According to data from the phase 1/2 ARTEMIDE-01 trial (NCT04995523), rilvegostomig generated ORRs of 29% (95% CI, 14.2%-48.0) and 61.8% (95% CI, 43.6%-77.8%) among patients with checkpoint inhibitor-naive metastatic NSCLC and a PD-L1 TPS between 1% to 49%; or at least 50%, respectively.11
Ongoing phase 3 studies of the agent include the phase 3 TROPION-Lung10 study (NCT06357533) alongside datopotamab deruxtecan in first-line advanced nonsquamous NSCLC with a PD-L1 TPC of 50% or greater; ARTEMIDE-Lung02 (NCT06692738) evaluating rilvegostomig vs pembrolizumab plus chemotherapy in stage IV NSCLC with squamous histology; ARTEMIDE-Lung03 (NCT06627647) evaluating the same regimens in nonsquamous stage IV NSCLC; and ARTEMIDE-Lung04 evaluating these regimens in nonsquamous stage IV NSCLC with a PD-L1 expression of 50% or greater.1
Updated data from a phase 1b trial (NCT03530397) evaluating volrustomig plus platinum-doublet chemotherapy in first-line advanced NSCLC showed demonstrated robust T-cell proliferation and clonal expansion, exceeding that observed with co-administered anti–PD-L1 and anti–CTLA-4 agents.11 The ORR across all tested doses was 19.8%, including 1 complete and 16 partial responses, and the median duration of response (DOR) of 17.5 months. Molecular responses, defined as a 50% or greater reduction in circulating tumor DNA, were observed in 36.5% of patients.
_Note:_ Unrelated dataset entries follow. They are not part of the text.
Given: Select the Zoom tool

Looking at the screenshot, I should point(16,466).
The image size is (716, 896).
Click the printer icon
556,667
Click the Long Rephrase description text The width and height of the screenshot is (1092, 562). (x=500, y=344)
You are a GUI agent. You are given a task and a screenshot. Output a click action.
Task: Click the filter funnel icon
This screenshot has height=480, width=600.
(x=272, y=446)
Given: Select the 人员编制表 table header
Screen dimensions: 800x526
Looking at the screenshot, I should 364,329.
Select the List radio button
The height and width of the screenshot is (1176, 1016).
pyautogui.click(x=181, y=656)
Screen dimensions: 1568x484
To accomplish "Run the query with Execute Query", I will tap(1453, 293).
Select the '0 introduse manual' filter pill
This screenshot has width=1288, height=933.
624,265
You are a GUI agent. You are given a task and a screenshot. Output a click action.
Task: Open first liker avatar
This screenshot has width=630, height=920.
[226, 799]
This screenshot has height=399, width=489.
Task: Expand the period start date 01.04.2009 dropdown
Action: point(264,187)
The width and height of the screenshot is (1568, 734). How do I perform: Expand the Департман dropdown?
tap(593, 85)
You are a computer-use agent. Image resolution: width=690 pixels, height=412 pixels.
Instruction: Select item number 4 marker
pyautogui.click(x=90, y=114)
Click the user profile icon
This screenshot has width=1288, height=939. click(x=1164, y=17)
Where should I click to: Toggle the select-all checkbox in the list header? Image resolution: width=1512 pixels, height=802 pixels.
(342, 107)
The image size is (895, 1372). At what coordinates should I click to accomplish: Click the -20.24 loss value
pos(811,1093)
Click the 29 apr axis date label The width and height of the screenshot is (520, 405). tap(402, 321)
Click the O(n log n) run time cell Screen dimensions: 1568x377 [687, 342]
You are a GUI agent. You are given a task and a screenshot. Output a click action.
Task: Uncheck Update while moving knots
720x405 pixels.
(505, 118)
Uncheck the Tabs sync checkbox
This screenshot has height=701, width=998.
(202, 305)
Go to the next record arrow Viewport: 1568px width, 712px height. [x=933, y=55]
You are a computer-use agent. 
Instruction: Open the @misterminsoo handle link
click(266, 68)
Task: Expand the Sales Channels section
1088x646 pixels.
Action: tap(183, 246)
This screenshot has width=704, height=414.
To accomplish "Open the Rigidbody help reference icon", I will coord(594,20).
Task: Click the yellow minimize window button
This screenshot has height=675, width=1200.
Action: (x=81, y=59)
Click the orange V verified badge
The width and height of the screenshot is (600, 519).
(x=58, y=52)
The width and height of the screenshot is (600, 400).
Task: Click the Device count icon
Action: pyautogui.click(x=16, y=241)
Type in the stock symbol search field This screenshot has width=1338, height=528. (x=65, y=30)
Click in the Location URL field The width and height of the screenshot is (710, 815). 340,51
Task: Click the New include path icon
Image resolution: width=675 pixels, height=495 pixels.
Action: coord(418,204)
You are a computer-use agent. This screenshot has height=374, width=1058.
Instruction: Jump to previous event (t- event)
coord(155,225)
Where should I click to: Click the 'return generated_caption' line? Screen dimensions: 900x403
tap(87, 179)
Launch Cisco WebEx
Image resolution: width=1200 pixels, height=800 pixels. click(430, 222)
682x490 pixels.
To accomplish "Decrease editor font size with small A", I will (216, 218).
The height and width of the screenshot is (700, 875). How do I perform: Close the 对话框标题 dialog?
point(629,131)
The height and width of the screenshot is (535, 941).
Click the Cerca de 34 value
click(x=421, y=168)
These findings supported the development of the phase 3 eVOLVE-Lung02 trial (NCT05984277), which will evaluate volrustomig plus chemotherapy in approximately 900 patients with squamous or nonsquamous stage IV NSCLC and PD-L1 expression less than 50%.1
Bispecific T-Cell Engagers
In May of 2024, the FDA granted accelerated approval of tarlatamab-dlle (Imdelltra) in previously treated SCLC with disease progression on or after chemotherapy based on results from the phase 2 DeLLphi-301 study (NCT05060016).12 At a median follow-up of 16.6 months, patients treated with the 10 mg dose of tarlatamab (n = 100) in the dose-evaluation and -expansion portions of the study achieved an ORR of 40% (95% CI, 30.3%-50.3%) and median DOR was 9.7 months (range 2.7 to 20.7+).
“The impressive part about these data is how well tolerated this drug is in my experience, and the durable nature of the responses,” Johnson said. “We can give tarlatamab with a PD-1 inhibitor if we really wanted to, but maybe we don't have to.”
Johnson continued by stating that this agent may also have efficacy when administered in combination with the investigational B7-H3–directed antibody-drug conjugate (ADC), infinatamab deruxtecan. In an interim analysis of the phase 2 IDeate-Lung01 trial (NCT05280470) presented during the 2024 IASLC World Conference on Lung Cancer, patients with pretreated ES-SCLC who received the 12 mg/kg dose of infinatamab deruxtecan (n = 42) had an ORR of 54.8% (95% CI, 38.7%-70.2%) and a disease control rate of 90.5% (95% CI, 77.4%-97.3%).13
"I bring up this trial and this collaboration because it gives me a lot of hope. First of all, this is the first time that I have seen a novel combination being evaluated in trials that are rapidly becoming available to more and more patients…this shows us how we might start to innovate in new ways. It requires breaking down barriers that are uncomfortable and starting to figure out how to work together in innovative ways,” Johnson emphasized.